While visiting the Tuol Sleng Museum of Genocide, Emily discovers that she shares an eerie resemblance to a portrait of a former prison inmate, Milijana Petrova, a Yugoslavian communist revolutionary who, in the 1970s, became fatally enmeshed with the brutal Khmer Rouge regime. Emily is not the only one who notices the astonishing similarity—her Cambodian driver insists she is the ghost of Milijana, come back to complete a mysterious task.

This unexpected discovery consumes Emily, who starts desperately searching for answers about Milijana in historical documents from Cambodia’s devastating civil war. As she begins to uncover more clues about Milijana’s life—from the horrible mistakes she made to the terrible price she paid—further similarities between the two women start to emerge, and their stories become intertwined. What happens when life is turned upside down and the boundaries between past and present, life and death, are blurred? Can Emily’s discoveries help her to finally emerge from the pain of her own past, or will Milijana’s tragic end foretell her own?

Mystery | Literature and Fiction [Lure Press, On Sale: February 1, 2022, Hardcover / e-Book, ISBN: 9781737826507 / eISBN: 9781737826514]

About Lya Badgley

Lya Badgley

Author Lya Badgley was born in Yangon, Myanmar, and spent much of her life in Southeast Asia. She moved to the Pacific Northwest in the eighties, where she became a part of the Seattle arts and music scene.

In the nineties, she returned to Asia, where she opened a restaurant in Myanmar, interviewed insurgents for Human Rights Watch, and microfilmed documents at Tuol Sleng Museum of Genocide in Cambodia, helping to bring war criminals to justice. She's been an elected city council member and a dedicated environmental activist.
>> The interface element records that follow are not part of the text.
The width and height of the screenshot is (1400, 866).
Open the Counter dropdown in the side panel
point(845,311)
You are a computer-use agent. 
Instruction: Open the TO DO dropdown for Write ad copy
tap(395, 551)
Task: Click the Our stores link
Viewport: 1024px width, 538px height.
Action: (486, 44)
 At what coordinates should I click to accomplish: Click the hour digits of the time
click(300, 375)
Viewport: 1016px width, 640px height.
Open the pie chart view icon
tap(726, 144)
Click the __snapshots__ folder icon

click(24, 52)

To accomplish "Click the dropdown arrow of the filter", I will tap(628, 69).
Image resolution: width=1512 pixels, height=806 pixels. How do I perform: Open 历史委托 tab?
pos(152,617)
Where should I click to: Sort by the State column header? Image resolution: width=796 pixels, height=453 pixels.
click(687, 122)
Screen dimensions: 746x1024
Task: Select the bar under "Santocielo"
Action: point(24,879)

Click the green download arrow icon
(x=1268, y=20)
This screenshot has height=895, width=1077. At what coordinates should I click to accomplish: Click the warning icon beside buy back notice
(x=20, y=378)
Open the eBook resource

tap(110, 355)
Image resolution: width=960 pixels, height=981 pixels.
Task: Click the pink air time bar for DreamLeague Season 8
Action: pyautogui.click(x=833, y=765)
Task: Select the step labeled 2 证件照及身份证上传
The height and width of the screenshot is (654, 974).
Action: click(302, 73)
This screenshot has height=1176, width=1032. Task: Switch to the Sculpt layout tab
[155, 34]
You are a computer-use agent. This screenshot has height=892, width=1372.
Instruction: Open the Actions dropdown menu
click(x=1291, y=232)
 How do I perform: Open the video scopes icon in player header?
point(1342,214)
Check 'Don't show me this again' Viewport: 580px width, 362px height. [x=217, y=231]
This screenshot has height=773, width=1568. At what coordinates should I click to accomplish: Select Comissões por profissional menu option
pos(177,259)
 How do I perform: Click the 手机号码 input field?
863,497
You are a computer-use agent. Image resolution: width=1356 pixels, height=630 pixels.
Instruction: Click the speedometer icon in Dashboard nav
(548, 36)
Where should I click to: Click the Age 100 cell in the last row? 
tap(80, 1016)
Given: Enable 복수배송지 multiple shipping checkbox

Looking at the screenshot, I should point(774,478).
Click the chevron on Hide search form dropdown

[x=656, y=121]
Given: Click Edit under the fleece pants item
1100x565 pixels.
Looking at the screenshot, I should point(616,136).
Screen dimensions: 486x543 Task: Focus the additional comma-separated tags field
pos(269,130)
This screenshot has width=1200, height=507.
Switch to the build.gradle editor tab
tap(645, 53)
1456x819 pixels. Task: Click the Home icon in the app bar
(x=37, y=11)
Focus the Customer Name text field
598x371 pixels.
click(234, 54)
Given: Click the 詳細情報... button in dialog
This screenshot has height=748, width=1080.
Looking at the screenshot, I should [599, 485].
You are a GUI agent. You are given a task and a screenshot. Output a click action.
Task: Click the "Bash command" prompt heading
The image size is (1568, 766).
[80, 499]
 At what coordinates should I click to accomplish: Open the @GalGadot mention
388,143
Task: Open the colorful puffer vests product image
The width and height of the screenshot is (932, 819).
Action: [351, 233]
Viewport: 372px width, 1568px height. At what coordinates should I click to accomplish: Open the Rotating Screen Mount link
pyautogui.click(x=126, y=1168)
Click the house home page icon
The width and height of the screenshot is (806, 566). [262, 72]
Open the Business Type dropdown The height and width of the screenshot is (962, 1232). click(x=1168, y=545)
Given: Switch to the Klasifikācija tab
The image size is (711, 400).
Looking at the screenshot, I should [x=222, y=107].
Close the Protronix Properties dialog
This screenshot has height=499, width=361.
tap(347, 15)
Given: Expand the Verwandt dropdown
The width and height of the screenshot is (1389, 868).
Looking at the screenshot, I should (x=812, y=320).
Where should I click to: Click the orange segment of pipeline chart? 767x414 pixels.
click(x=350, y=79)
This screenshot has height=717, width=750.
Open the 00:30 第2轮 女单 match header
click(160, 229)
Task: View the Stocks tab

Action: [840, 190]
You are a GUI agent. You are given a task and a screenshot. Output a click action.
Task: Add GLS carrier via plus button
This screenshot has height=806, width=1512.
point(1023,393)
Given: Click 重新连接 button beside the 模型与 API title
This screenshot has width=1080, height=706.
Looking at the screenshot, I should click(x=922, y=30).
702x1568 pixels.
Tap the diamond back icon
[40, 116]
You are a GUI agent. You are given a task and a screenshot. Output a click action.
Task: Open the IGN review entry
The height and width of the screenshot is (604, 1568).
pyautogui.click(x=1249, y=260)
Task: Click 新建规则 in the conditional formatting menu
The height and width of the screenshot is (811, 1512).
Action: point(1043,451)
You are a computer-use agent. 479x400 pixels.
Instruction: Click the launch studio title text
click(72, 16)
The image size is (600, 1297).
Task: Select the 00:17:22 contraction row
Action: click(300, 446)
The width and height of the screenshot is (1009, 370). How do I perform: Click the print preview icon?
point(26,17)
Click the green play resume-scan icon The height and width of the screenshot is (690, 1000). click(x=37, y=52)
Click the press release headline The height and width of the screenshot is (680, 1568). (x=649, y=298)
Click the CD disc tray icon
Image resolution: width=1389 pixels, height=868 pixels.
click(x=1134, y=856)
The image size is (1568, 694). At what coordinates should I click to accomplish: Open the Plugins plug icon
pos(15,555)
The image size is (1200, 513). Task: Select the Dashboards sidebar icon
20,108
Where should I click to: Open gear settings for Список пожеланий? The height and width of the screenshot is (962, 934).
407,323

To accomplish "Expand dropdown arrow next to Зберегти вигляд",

She is fascinated by the culture and customs of the region, which has been a huge inspiration for her writing. Tense war zones and insurgencies offer an intense backdrop for her stories. Political and social upheaval vividly mirrors the personal and sometimes violent transformations of her strong female protagonists.

Badgley lives in Snohomish, Washington with her Serbian husband.